_GEGEVEN TEKST_.
_ _ _ _ _
In deze zaak heeft de Centrale Raad van Beroep op 31 mei 2023 uitspraak gedaan in hoger beroep tegen een eerdere uitspraak van de rechtbank Overijssel. De appellante, die studiefinanciering ontving op basis van de Wet studiefinanciering 2000 (Wsf 2000), had verzocht om loskoppeling van het inkomen van haar vader bij de vaststelling van haar aanvullende beurs. De minister van Onderwijs, Cultuur en Wetenschap had dit verzoek afgewezen, met als argument dat er geen ernstig en structureel conflict was aangetoond. De rechtbank had het beroep van appellante tegen deze afwijzing ongegrond verklaard.
_ _ _ _ _
_OPDRACHTEN_.
a) Leg in één tot drie zinnen uit waarom de minister het verzoek om loskoppeling afwees, zoals de tekst over de studiefinancieringszaak dat beschrijft.
b) Schrijf de tekst over de studiefinancieringszaak verder vanaf de laatste zin.
_ _ _ _ _
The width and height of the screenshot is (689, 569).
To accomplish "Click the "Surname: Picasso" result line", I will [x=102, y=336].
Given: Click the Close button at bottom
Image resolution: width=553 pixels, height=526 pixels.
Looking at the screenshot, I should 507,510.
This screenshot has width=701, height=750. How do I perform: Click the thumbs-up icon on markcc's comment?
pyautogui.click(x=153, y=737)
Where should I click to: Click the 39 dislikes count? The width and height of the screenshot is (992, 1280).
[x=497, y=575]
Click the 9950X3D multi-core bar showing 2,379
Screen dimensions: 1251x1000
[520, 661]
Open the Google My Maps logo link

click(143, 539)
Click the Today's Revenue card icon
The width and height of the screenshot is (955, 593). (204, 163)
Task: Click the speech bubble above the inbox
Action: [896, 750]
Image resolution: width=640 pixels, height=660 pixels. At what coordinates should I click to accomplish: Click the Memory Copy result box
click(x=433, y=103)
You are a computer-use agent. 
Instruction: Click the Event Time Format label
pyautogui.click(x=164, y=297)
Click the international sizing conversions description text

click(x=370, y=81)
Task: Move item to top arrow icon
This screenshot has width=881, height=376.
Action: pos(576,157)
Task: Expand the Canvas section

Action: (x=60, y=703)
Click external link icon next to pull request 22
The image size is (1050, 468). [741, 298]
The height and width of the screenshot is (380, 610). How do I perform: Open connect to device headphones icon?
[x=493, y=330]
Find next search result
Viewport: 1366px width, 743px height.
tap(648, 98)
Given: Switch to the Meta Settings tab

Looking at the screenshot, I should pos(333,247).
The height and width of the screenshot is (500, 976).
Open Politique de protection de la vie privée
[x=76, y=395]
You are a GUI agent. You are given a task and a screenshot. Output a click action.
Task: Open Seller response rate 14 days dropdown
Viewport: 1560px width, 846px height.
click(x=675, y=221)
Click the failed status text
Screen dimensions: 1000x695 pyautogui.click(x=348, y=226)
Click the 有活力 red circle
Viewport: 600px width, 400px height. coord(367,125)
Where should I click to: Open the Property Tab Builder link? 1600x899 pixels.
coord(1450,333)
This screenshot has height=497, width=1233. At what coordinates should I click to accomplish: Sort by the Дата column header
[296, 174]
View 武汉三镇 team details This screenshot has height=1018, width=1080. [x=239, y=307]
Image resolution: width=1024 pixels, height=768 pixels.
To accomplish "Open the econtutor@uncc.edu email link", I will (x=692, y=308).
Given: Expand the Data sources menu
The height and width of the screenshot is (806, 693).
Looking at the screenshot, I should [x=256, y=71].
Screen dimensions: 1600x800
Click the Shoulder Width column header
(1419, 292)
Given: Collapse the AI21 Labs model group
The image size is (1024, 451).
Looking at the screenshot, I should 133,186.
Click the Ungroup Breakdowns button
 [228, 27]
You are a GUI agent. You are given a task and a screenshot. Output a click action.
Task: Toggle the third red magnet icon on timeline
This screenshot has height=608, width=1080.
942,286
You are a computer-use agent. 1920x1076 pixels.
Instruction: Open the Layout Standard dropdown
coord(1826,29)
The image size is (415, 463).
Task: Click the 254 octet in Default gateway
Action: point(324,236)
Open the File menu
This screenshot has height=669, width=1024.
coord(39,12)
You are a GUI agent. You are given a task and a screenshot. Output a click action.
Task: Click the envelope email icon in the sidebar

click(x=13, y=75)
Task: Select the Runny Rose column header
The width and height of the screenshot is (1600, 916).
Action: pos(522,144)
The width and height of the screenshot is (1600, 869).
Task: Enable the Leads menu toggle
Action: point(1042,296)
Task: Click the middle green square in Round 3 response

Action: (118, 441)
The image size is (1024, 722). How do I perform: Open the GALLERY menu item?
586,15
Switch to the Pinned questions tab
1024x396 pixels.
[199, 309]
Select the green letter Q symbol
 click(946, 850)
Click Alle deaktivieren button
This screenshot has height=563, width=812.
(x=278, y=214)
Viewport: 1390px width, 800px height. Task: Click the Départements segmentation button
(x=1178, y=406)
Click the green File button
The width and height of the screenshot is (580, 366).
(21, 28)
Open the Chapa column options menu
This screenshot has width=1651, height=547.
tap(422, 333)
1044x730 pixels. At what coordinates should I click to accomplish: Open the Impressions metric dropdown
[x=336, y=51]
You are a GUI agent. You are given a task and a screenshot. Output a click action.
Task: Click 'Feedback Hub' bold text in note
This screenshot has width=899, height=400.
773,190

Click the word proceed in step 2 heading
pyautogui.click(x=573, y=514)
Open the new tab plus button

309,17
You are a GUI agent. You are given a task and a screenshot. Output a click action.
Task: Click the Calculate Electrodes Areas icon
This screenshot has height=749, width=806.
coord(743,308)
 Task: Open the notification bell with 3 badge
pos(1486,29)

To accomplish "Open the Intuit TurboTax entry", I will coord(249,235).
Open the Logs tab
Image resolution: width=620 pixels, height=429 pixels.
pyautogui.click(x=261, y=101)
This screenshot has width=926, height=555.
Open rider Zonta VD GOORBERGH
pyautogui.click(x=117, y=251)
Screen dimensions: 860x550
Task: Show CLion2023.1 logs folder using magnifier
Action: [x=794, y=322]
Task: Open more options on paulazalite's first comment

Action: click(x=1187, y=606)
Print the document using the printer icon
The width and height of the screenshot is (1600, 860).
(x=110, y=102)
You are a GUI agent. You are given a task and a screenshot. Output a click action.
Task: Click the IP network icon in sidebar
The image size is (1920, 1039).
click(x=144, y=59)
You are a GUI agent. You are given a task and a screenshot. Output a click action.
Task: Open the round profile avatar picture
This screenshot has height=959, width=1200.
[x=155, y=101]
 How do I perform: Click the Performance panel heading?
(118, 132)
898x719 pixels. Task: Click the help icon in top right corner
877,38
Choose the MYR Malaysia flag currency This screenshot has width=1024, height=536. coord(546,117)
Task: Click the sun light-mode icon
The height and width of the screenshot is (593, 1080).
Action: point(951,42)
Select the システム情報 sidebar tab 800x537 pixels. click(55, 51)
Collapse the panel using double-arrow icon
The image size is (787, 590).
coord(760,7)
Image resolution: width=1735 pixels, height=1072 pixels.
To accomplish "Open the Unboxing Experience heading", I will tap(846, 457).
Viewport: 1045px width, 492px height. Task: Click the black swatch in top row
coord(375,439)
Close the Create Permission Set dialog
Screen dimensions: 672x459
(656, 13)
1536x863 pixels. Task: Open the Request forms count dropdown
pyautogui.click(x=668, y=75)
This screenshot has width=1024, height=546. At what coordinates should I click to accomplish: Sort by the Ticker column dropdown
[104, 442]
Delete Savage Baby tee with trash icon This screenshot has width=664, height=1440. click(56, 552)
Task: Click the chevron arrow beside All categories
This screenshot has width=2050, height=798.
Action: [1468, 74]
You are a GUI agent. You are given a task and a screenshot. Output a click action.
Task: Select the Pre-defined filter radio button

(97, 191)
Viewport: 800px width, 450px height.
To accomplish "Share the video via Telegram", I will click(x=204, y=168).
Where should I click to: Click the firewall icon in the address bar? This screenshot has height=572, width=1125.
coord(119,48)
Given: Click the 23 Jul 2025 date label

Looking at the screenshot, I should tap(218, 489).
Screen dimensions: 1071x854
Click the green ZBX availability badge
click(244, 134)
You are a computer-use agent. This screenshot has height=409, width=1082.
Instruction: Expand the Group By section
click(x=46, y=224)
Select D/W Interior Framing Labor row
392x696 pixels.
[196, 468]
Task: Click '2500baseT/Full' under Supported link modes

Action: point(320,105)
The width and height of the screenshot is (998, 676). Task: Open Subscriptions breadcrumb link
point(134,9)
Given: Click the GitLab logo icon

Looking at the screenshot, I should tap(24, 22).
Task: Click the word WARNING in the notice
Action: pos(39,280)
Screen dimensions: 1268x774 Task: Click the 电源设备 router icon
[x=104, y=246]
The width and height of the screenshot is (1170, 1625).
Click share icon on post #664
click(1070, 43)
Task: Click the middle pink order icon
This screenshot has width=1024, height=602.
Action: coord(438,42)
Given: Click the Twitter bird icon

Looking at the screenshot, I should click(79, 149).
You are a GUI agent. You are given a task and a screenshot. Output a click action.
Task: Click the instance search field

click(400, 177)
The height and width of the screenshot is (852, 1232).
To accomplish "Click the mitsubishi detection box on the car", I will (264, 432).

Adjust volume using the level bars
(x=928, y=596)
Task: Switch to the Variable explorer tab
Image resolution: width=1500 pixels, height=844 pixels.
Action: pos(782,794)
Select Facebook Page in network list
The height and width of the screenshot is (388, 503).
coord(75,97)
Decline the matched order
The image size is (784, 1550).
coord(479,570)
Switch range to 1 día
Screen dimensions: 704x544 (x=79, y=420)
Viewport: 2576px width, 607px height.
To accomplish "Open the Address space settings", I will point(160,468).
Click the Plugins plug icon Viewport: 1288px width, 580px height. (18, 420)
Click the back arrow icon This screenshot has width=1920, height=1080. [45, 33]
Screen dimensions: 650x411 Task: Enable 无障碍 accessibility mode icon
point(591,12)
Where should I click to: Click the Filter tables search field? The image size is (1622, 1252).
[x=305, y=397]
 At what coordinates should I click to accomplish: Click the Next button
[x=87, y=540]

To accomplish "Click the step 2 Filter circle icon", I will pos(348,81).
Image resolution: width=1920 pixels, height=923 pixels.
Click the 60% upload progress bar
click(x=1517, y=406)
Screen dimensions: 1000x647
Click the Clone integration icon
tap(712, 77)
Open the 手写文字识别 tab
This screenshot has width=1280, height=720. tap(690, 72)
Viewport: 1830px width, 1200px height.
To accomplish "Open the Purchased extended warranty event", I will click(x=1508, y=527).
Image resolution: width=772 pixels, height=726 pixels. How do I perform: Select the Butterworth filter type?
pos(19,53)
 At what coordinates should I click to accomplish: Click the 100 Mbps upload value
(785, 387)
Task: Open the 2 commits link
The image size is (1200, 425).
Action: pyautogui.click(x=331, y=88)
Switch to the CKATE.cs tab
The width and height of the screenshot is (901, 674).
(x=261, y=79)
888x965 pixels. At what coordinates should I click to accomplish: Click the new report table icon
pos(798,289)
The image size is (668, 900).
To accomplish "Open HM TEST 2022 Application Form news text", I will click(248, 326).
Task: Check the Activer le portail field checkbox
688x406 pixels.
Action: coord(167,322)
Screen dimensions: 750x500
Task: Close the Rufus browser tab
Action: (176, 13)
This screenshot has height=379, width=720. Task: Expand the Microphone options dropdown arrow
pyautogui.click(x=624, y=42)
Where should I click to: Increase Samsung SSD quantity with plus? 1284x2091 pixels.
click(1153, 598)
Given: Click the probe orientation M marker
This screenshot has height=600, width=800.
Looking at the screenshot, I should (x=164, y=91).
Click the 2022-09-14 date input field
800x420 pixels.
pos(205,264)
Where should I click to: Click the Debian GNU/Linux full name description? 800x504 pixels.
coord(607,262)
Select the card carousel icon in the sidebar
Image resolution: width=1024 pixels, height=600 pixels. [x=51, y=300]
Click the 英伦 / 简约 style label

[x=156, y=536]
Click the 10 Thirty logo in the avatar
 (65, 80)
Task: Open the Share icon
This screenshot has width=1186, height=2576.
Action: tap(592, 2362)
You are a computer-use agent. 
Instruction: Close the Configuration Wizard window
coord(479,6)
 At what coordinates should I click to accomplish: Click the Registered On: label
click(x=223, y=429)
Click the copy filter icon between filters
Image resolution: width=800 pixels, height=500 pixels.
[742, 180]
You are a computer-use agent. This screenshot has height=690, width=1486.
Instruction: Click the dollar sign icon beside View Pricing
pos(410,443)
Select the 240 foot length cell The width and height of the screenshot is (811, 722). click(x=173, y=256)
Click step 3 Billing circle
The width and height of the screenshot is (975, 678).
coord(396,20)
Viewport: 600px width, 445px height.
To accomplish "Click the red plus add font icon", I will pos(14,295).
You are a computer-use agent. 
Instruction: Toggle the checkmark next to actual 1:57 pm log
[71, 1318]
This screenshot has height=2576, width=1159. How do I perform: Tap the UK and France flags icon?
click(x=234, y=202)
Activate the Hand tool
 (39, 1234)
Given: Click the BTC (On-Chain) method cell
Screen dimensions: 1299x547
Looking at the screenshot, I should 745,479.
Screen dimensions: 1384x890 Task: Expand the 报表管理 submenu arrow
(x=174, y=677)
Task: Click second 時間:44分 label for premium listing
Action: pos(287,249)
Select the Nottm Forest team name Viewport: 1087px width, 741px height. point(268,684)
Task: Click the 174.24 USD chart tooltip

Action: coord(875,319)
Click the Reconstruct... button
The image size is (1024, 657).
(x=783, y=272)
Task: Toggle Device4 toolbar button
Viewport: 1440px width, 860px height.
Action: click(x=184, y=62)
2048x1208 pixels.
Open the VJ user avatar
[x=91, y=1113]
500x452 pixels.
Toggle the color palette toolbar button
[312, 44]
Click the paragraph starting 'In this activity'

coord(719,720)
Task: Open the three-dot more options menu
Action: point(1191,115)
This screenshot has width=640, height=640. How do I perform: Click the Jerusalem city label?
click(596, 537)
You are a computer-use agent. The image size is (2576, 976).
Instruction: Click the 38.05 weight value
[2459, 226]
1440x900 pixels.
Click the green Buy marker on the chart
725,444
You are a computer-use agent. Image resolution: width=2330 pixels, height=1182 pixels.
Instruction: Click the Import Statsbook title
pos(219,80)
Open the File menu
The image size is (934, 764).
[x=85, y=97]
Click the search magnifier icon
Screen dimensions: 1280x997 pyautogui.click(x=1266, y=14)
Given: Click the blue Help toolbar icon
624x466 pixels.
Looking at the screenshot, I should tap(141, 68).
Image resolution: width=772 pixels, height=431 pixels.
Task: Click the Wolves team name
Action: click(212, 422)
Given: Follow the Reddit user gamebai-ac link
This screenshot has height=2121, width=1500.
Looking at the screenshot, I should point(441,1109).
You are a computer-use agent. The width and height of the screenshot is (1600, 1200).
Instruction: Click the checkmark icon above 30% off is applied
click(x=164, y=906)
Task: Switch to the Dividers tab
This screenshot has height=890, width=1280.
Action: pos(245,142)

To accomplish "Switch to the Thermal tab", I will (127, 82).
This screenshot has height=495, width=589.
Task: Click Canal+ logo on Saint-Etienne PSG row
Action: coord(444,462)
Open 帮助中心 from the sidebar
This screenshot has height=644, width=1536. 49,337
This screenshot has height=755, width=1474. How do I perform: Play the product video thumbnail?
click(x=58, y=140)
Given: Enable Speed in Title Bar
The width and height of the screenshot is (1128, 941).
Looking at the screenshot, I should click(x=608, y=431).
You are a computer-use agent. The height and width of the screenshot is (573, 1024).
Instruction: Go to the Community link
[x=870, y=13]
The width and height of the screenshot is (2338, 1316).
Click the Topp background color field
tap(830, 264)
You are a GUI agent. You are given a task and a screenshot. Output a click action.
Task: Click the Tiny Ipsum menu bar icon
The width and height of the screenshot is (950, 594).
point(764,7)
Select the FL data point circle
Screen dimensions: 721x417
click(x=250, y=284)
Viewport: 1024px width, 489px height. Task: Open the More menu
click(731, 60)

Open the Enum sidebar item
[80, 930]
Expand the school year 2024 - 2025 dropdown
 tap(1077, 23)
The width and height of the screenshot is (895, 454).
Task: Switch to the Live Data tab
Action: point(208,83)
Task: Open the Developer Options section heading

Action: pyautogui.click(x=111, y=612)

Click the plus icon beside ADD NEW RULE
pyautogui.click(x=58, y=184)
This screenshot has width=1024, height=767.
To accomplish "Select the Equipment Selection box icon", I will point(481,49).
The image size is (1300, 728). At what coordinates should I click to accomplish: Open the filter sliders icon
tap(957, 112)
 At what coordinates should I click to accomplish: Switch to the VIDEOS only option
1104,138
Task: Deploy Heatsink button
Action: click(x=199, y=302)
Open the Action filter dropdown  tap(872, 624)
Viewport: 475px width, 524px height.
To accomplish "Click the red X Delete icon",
_ _ _ _ _
_ANTWOORDEN OP VOLGORDE_.
a) De minister van Onderwijs, Cultuur en Wetenschap wees het verzoek om loskoppeling van het inkomen van de vader af omdat er geen ernstig en structureel conflict was aangetoond.

b)
De Raad heeft echter geoordeeld dat er voldoende bijkomende omstandigheden zijn die de loskoppeling rechtvaardigen. De appellante heeft aangetoond dat er sinds 2006 geen wezenlijke ouder-kindrelatie meer was met haar vader, die in 2022 is overleden. De Raad heeft in zijn overwegingen gewezen op de emotionele mishandeling die appellante heeft ondergaan, de bedreigingen van haar vader, en de steun van Jeugdzorg en het Schadefonds Geweldsmisdrijven. De Raad concludeert dat de loskoppelingsgrond van artikel 6, eerste lid, aanhef en onder a, van het Besluit studiefinanciering 2000 (Bsf 2000) is voldaan, en dat de minister een nieuw besluit moet nemen over de aanvullende beurs van appellante, waarbij het inkomen van de vader niet meer in aanmerking wordt genomen.
De uitspraak van de rechtbank is vernietigd, en het beroep van appellante is gegrond verklaard. De minister is opgedragen om binnen vier weken na de uitspraak een nieuw besluit te nemen, en het griffierecht van appellante dient te worden vergoed.